Requirement
Extract every line of the data below and reproduce each one unchanged, in the same order.

# Start of Data provided

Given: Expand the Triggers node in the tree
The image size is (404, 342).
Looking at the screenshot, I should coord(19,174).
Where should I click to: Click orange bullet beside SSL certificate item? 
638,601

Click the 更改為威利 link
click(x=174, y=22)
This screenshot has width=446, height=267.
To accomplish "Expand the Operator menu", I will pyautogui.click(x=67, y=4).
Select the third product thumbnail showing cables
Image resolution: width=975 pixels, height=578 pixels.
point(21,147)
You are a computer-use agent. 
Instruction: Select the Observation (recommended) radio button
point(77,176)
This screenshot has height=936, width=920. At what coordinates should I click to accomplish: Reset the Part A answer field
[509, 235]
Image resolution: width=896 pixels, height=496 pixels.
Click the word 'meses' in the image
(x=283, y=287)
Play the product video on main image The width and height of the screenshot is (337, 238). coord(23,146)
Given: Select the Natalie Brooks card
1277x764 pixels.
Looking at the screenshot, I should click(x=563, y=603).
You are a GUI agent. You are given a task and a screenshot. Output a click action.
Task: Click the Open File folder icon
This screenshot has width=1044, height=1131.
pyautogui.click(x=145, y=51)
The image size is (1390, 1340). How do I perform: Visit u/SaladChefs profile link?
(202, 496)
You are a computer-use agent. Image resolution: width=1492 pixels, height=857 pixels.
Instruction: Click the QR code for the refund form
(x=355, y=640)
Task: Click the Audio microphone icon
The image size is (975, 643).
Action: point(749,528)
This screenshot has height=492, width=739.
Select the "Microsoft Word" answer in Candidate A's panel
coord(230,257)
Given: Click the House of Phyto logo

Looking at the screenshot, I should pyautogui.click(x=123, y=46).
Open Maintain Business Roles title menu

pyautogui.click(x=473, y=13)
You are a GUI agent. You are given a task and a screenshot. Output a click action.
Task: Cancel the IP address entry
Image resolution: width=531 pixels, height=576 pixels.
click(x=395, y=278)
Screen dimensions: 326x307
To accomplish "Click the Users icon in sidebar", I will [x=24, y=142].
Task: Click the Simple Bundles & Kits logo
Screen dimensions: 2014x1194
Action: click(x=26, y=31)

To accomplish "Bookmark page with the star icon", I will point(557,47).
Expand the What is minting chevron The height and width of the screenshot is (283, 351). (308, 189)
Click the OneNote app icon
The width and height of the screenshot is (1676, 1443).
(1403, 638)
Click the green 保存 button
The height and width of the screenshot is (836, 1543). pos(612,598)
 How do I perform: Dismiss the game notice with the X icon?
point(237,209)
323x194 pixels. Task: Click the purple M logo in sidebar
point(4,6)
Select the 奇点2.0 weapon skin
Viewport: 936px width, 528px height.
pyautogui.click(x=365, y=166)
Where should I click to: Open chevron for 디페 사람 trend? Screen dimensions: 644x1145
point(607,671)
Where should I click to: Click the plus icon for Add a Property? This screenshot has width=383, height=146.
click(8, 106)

# End of Data provided

Expected answer
Given: Expand the Triggers node in the tree
The image size is (404, 342).
Looking at the screenshot, I should coord(19,174).
Where should I click to: Click orange bullet beside SSL certificate item? 
638,601

Click the 更改為威利 link
click(x=174, y=22)
This screenshot has width=446, height=267.
To accomplish "Expand the Operator menu", I will pyautogui.click(x=67, y=4).
Select the third product thumbnail showing cables
Image resolution: width=975 pixels, height=578 pixels.
point(21,147)
You are a computer-use agent. 
Instruction: Select the Observation (recommended) radio button
point(77,176)
This screenshot has height=936, width=920. At what coordinates should I click to accomplish: Reset the Part A answer field
[509, 235]
Image resolution: width=896 pixels, height=496 pixels.
Click the word 'meses' in the image
(x=283, y=287)
Play the product video on main image The width and height of the screenshot is (337, 238). coord(23,146)
Given: Select the Natalie Brooks card
1277x764 pixels.
Looking at the screenshot, I should click(x=563, y=603).
You are a GUI agent. You are given a task and a screenshot. Output a click action.
Task: Click the Open File folder icon
This screenshot has width=1044, height=1131.
pyautogui.click(x=145, y=51)
The image size is (1390, 1340). How do I perform: Visit u/SaladChefs profile link?
(202, 496)
You are a computer-use agent. Image resolution: width=1492 pixels, height=857 pixels.
Instruction: Click the QR code for the refund form
(x=355, y=640)
Task: Click the Audio microphone icon
The image size is (975, 643).
Action: point(749,528)
This screenshot has height=492, width=739.
Select the "Microsoft Word" answer in Candidate A's panel
coord(230,257)
Given: Click the House of Phyto logo

Looking at the screenshot, I should pyautogui.click(x=123, y=46).
Open Maintain Business Roles title menu

pyautogui.click(x=473, y=13)
You are a GUI agent. You are given a task and a screenshot. Output a click action.
Task: Cancel the IP address entry
Image resolution: width=531 pixels, height=576 pixels.
click(x=395, y=278)
Screen dimensions: 326x307
To accomplish "Click the Users icon in sidebar", I will [x=24, y=142].
Task: Click the Simple Bundles & Kits logo
Screen dimensions: 2014x1194
Action: click(x=26, y=31)

To accomplish "Bookmark page with the star icon", I will point(557,47).
Expand the What is minting chevron The height and width of the screenshot is (283, 351). (308, 189)
Click the OneNote app icon
The width and height of the screenshot is (1676, 1443).
(1403, 638)
Click the green 保存 button
The height and width of the screenshot is (836, 1543). pos(612,598)
 How do I perform: Dismiss the game notice with the X icon?
point(237,209)
323x194 pixels. Task: Click the purple M logo in sidebar
point(4,6)
Select the 奇点2.0 weapon skin
Viewport: 936px width, 528px height.
pyautogui.click(x=365, y=166)
Where should I click to: Open chevron for 디페 사람 trend? Screen dimensions: 644x1145
point(607,671)
Where should I click to: Click the plus icon for Add a Property? This screenshot has width=383, height=146.
click(8, 106)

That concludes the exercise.